Require a one page decision memo for any call above a certain financial or strategic threshold. The memo should include: the decision to be made, the options considered, the recommended option, the trade offs, and what would change your mind. Participants read the memo in silence for the first five minutes of the meeting, then discuss.
This moves the heavy cognitive lifting to the memo writer (who can do it at their peak time) and reduces the leader's role to evaluation, which is far less depleting than listening to a 20 minute verbal pitch.
8. Default to 45 Minute Meetings with Built In Recovery Buffers
Back to back 60 minute meetings are one of the most reliable ways to destroy your afternoon decision quality. Each meeting requires a context switch. Research from the NeuroLeadership Institute shows that context switching activates stress pathways and reduces the brain's capacity for careful analysis.
Shrink every default meeting to 45 minutes. Use the remaining 15 minutes as a cognitive recovery buffer. Stand up. Look at a distant point (this relaxes your ocular muscles and shifts your brain from hyper focus to diffuse thinking). Write down the one decision or outcome from the meeting you just left. Then, and only then, walk into the next one.
Leaders who build recovery buffers between meetings consistently report sharper thinking in their afternoon sessions.
9. Ban Surprise Decisions in Meetings
If a decision was not on the pre circulated agenda with a brief, it becomes a "discuss, not decide" item. Period. Surprise decisions force leaders to make high stakes calls with no preparation, no time for the prefrontal cortex to do its analytical work, and no opportunity to consult relevant data.
This rule alone will prevent most of the regrettable snap calls that leaders make in the last meeting of the day. It also teaches your team to plan ahead and present decisions with the preparation they deserve.
The judicial parole study showed that judges defaulted to the safest option (denial) when they were depleted. Leaders do the same thing. Unprepared, fatigued leaders say no to good ideas, yes to bad ones, or defer everything to next week. Banning surprise decisions protects against all three patterns.
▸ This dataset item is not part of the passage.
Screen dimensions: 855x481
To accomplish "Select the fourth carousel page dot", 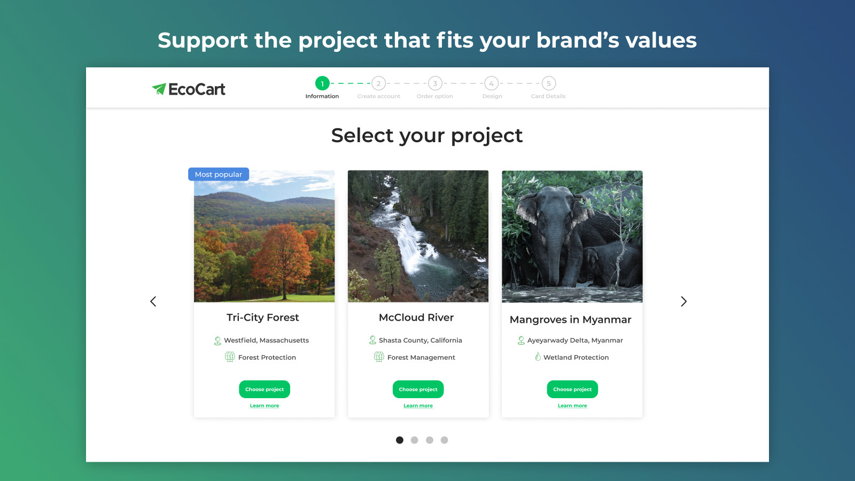I will point(445,440).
Energy Management: Align Your Calendar with Your Brain
10. Front Load Your Hardest Decisions Before 11 AM
Your prefrontal cortex operates like a battery. It starts the day fully charged and depletes with every decision, conversation, and context switch. For most people, peak cognitive capacity falls between 8 AM and 11 AM. This is when your analytical thinking, risk assessment, and impulse control are at their strongest.
Guard this window fiercely. No email triage. No routine catch ups. No "quick chats" that turn into 40 minute problem solving sessions. Use your first three hours for the decisions that carry the highest stakes and the greatest complexity.
Daniel Pink's research on chronotypes confirms that while individual peak times vary, the afternoon trough is nearly universal. Whatever your chronotype, your worst cognitive window is almost certainly between 2 PM and 4 PM. Plan accordingly.
11. Use Strategic Refuels, Not Just Breaks
The parole judge study contained a finding that most articles overlook. Decision quality did not just decline over time. It reset to baseline after every break. The mechanism was not rest alone. It was food, movement, and a complete cognitive disconnection from the decision stream.
A "strategic refuel" is different from checking your phone on the couch. It means 10 to 15 minutes of genuine cognitive disengagement: a walk outside, a conversation about something completely unrelated, or simply staring out a window. These moments allow your prefrontal cortex to partially recover, clearing some of the adenosine buildup that impairs executive function.
Schedule refuels before your most important afternoon decisions, not after them. This is a performance tool, not a luxury.
12. Front Load Emotionally Difficult Decisions
Decisions that carry consequences for other people, layoffs, performance conversations, difficult feedback, strategic pivots that affect teams, draw on both cognitive and emotional resources. They deplete your reserves faster and recover slower than routine operational decisions.
If your morning is filled with people related calls, your afternoon strategic thinking will suffer more than if you had spent the morning on logistics. This is the "emotional labour multiplier" that most decision fatigue articles completely miss.
Research by Kouchaki and Smith at Harvard found that people are measurably more likely to engage in ethically questionable behaviour in the afternoon than in the morning. They called it the "morning morality effect." The mechanism is the same: as self regulatory resources deplete, the brain's ability to resist the easy path weakens. Handle the hard conversations first, while your moral compass and emotional resilience are at full strength.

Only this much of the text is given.